**The problem**
The Tripoli article quotes the draft constitution on equality before the law. List every basis on which that quotation says Libyans shall not be discriminated against.

**Provided text**
>> START
The rebel army drove toward Gaddafi's compound in Tripoli on Tuesday, the smoke from bombs blowing over the capital. RAF jets used 500 lb Paveway bombs to blast the walls and control towers of the compound. Tunnels rumored to radiate from the barracks may have provided an escape route for Gaddafi; some are said to extend the entire 20 miles to the sea. If NATO were to bomb these tunnels as they stretch under the city, however, they could inadvertently kill civilians and rebels. Even then, NATO does not necessarily want to assassinate Gaddafi. Opponents are keen on finding the tyrant and bringing him to trial.

Rebel forces are thrilled to have taken the city, tearing apart posters of their former dictator along with statues and monuments connected to the fallen regime.

Now on the run, Gaddafi has remained defiant, declaring that he will fight to the death or to victory.

It appears the loyalist forces have been almost entirely scattered. Gaddafi's men in Bab al-Azizya were overwhelmed and even his personal quarters were searched. Gaddafi and his sons are gone. There was concern that Gaddafi would try to create chaos inside Tripoli, dividing it up into rival militia zones like in Beirut during the Lebanese civil war, yet there seems very little chance he'll have power to do anything at this point.

Rebels and their supporters celebrate outside Libyan leader Moammar Gadhfai's heavily damaged Bab al-Azizya compound in the centre of Tripoli on Wednesday.A Hazy Future

The rebel-led National Transitional Council is in charge in Tripoli for the moment, and it remains to be seen whether this group of rebels can form a stable government in the torn country. Libyan rebel leader Mahmoud Jibril is planning to meet with French President Nicolas Sarkozy in Paris on Wednesday. The rebels have demonstrated that they are more than angry thugs, but have even produced a draft for the transitional government's constitution.

The big issue is whether the council will set up a state based on Sharia law and attempt to impose radical Islam on the people of Libya. Libya is 97 percent Sunni Muslim.

There are significant aspects of the draft that demonstrate an interest in freedom and personal rights. A multi-party political system is encouraged. The people are not to be discriminated against based on race or religion. The draft states,
"Libyans shall be equal before the law. They shall enjoy equal civil and political rights...without discrimination due to religion, belief, race, language, wealth, kinship or political opinions or social status."
The draft promotes freedom of the press and offers protections against illegal searches and seizures.

There is also a clause that the State "shall guarantee for woman all opportunities which shall allow her to participate entirely and actively in political, economic and social spheres." These are encouraging sentiments in favor of freedom.
>> END
**Data extract**
>> START
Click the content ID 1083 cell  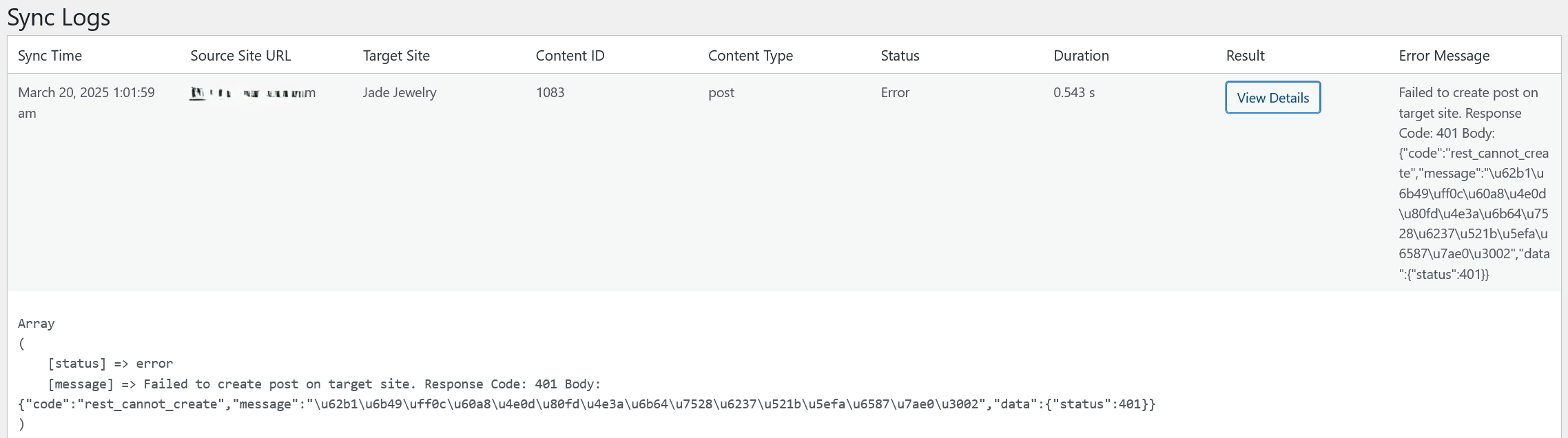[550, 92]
>> END
**Output for this exercise**
Religion, belief, race, language, wealth, kinship, political opinions, social status